Donald is supposed to be a senator, but he has no ideas of his own, no desire to lead.  From his first day on the job (even before then), he takes orders from someone else, and that’s who he is for the rest of the book.  He’s supposed to be our protagonist, but he’s not sympathetic at all.  Mission is a better sympathetic character, but his part in the story is just to serve as a conduit to keep the events in Shift in line with what happened in Wool.  He doesn’t have much of a personality of his own, and he’s not really the character to lead the rest of the story.  Jimmy is supposed to be sixteen, but as soon as things start going to hell in his silo, he seems to turn into an infant.  In one particular scene, as he’s dealing with the changes, he’s looking at a book, and gets seriously freaked out over a picture of a bug because he thinks it’s real.  Is the world of Howey’s imagination such that they don’t even have books in this future?  I know that’s not the case, because even as Jimmy is freaking out over the bug, he remembers other books from when he was in school.  So what the heck?

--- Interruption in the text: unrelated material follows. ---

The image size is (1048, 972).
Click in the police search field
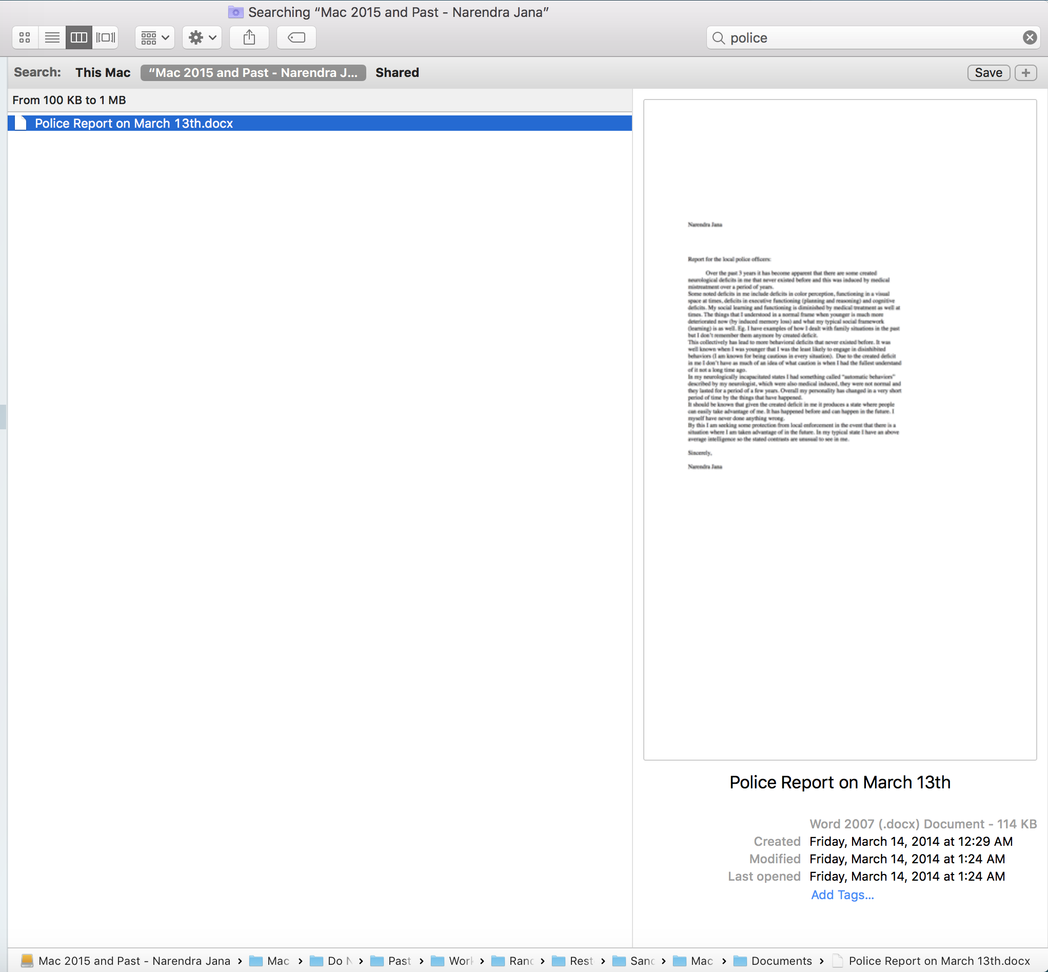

Inconsistencies aside, the risk one takes when writing a prequel is filling in all the blanks that the reader has already filled.  In Wool, it’s enough to know that the world as we know it ended.  Whether it was through war, pride, or natural disaster was moot; we as the reader filled in what we wanted the cause to be, and it worked for us because we tied it to something that was important to us.  With Shift, Howey rewrites that history, making it clear where we only supposed before, and the cause may not work for everyone because it no longer relates to us personally.  This is why good horror only suggests monsters, instead of making them plain as day; what scares one person won’t scare another, so why not leave it up to the reader to fill in the details?  Ultimately, the reasons Howey gives for why the world has deteriorated don’t hold up well, and the story suffers because of it.  To his credit, he still focuses the heart of the story on life in the silos, but I think it would have been a better story if he had left the actual cause vague.

In addition, parts of Shift happen at the same time as parts of Wool, meaning that the reader already knows what’s going to happen in parts of the story, and in some cases, having read Wool is pretty necessary.  Knowing what’s to come removes the tension of the drama and turns the story into one of filling in the how of what we already know, so Shift winds up being an expositionary novel, which is made even stranger when you consider that this book tells us of events that occurred before Wool, during Wool, and prepares us for what’s to come in Dust.  It all suggests that the story will really pick up again with all the major players from the previous two books coming together to take us where the story goes.

Ultimately, Shift is a mess, made more so by Wool being such a good read.  All the things that made Wool interesting — the world-building, the characters, and the us-versus-them mentality of the residents of the silos — are lacking here, making Shift a worse book by comparison.  I’m planning on reading Dust to see if the story improves, but seeing as it’s another self-published effort, I’m not holding out high hopes for it.  I get the feeling that what made Wool such a good read was the use of a good editor.